-- Brief --
Copy the listing from the line with "Galéria (381, 173)" up to and including the line with "Dual Action Polisher (104, 1213)", keeping every line, including the requests. Multiply each coordinate in the answers by 0.95 and round it to a whole number, with halves rounded up, leaving all other numbers as they are.

-- Given entries --
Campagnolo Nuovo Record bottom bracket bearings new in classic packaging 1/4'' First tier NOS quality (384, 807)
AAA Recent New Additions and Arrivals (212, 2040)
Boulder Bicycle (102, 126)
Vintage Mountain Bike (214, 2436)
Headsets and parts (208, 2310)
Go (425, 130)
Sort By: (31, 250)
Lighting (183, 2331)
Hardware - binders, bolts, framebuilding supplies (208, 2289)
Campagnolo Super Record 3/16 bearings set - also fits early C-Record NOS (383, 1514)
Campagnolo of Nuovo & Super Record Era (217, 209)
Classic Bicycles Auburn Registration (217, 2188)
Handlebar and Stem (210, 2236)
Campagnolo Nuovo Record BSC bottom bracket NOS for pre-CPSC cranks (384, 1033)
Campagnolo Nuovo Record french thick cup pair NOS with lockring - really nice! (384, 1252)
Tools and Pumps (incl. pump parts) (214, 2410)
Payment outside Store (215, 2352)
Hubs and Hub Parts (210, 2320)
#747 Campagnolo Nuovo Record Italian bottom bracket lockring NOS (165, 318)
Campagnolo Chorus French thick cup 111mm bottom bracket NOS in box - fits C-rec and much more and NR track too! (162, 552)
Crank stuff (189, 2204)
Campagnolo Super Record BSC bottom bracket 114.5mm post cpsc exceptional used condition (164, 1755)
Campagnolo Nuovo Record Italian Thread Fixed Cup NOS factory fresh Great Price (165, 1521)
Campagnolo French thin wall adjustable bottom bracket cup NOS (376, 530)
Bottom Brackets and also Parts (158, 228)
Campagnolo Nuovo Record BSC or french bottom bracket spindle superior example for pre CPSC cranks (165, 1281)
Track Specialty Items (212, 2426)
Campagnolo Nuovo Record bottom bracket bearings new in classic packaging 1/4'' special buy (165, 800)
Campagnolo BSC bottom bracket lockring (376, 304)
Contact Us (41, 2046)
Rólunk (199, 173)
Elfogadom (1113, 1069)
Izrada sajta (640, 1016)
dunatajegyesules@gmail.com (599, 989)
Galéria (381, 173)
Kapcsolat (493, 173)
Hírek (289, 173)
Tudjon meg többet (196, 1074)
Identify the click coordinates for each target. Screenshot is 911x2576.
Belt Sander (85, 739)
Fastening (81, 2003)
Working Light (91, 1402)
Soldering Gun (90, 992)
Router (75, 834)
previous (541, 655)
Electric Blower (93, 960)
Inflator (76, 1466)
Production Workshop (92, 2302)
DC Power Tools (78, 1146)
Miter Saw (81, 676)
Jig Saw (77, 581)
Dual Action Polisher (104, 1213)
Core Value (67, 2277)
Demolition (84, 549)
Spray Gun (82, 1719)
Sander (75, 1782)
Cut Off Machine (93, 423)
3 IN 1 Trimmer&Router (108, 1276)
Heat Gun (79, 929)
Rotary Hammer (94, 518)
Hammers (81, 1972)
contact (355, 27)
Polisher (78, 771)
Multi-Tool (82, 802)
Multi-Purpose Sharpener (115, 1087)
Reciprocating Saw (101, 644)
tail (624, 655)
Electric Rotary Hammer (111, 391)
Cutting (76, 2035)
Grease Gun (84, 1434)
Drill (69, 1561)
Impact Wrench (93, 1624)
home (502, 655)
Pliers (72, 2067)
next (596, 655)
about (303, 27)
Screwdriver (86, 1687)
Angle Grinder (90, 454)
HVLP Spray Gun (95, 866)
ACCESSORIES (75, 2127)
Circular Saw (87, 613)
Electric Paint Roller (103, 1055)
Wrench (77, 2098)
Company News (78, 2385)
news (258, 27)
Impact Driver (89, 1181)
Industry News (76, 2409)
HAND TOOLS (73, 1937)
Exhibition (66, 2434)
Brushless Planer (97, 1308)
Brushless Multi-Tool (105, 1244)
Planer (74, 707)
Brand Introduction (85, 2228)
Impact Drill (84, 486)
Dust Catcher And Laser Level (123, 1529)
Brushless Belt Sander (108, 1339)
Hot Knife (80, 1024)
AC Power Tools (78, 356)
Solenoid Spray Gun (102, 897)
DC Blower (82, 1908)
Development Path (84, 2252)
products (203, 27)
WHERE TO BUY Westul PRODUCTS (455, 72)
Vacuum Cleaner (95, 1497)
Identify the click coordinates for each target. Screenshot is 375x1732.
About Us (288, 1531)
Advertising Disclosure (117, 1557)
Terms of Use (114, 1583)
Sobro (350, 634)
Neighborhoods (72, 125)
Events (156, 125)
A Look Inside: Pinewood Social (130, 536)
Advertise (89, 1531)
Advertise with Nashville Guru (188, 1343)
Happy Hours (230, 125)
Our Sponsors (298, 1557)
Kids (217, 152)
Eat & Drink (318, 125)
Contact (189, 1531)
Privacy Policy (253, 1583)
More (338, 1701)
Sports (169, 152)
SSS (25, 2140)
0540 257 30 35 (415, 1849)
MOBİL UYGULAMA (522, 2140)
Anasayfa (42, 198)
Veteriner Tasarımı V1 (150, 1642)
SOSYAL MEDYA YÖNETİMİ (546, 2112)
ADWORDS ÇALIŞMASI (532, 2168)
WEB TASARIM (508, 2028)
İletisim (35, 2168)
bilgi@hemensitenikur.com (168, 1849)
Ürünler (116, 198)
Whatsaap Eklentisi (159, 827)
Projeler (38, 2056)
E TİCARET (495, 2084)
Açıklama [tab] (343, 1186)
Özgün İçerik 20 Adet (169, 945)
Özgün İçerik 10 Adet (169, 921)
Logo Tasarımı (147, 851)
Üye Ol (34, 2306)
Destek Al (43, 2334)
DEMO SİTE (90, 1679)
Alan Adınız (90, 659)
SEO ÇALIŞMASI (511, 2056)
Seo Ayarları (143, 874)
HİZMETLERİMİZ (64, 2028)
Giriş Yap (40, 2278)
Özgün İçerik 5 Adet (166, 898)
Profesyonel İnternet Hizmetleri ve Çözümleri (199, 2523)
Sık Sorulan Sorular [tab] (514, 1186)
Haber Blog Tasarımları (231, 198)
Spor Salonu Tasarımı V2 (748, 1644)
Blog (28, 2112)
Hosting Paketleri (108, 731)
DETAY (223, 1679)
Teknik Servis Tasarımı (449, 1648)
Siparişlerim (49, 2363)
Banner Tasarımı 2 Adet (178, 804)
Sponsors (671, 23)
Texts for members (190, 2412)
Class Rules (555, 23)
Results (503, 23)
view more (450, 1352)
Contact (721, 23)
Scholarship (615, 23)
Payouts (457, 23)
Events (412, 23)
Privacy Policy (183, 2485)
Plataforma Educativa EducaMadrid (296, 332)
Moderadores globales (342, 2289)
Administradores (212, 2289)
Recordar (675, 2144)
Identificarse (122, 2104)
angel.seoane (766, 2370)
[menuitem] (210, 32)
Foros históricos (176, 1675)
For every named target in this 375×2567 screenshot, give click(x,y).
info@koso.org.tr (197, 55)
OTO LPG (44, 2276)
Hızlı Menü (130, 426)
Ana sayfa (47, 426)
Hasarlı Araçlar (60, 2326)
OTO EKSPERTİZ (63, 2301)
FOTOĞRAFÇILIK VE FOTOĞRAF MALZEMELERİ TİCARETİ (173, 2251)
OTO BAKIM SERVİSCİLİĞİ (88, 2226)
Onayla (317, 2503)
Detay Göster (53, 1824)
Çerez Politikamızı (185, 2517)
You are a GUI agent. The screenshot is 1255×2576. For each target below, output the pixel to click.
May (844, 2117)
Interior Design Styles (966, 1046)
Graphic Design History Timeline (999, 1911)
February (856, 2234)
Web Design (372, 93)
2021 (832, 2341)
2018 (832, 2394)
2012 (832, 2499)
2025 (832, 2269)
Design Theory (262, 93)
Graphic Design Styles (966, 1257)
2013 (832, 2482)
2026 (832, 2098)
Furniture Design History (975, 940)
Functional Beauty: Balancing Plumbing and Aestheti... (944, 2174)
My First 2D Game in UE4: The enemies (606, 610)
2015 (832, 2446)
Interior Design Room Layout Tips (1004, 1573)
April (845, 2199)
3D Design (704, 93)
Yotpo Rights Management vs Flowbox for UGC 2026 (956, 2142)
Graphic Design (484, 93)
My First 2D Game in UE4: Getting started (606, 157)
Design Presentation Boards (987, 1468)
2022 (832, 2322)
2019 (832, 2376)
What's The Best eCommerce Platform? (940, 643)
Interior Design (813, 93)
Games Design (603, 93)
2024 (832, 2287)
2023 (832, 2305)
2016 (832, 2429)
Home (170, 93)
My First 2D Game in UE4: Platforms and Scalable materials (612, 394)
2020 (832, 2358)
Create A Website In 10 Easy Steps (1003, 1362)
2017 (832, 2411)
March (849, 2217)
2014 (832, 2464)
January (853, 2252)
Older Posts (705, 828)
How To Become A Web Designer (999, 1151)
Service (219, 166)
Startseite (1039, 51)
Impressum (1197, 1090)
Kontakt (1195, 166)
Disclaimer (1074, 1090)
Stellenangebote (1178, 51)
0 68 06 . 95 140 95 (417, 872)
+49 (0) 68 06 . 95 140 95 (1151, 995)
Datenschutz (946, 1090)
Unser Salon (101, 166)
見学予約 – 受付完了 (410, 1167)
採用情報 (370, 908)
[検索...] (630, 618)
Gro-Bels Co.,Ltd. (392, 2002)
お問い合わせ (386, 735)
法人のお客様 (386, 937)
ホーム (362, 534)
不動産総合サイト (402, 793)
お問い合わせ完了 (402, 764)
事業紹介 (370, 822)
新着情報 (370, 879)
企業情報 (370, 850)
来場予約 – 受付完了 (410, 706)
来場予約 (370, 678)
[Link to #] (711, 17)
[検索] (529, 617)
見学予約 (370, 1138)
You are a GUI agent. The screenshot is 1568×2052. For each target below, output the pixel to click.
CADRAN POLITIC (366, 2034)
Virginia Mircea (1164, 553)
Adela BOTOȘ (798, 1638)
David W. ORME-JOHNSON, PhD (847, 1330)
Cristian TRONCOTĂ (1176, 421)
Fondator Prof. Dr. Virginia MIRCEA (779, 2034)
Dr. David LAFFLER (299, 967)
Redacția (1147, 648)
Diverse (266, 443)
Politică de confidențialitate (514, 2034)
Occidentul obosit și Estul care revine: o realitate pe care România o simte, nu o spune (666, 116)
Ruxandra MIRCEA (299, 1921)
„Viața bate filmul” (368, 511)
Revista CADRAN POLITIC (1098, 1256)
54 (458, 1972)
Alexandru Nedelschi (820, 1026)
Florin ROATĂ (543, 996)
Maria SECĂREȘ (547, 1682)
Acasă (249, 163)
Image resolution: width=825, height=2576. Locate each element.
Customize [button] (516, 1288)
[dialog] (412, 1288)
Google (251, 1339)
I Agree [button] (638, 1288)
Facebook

-- Full output --
Galéria (362, 164)
Kapcsolat (468, 164)
Hírek (275, 164)
Tudjon meg többet (186, 1020)
Identify the click coordinates for each target. Screenshot is 911x2576.
Belt Sander (81, 702)
Fastening (77, 1903)
Working Light (86, 1332)
Soldering Gun (86, 942)
Router (71, 792)
previous (514, 622)
Electric Blower (88, 912)
Inflator (72, 1393)
Production Workshop (87, 2187)
DC Power Tools (74, 1089)
Miter Saw (77, 642)
Jig Saw (73, 552)
Dual Action Polisher (99, 1152)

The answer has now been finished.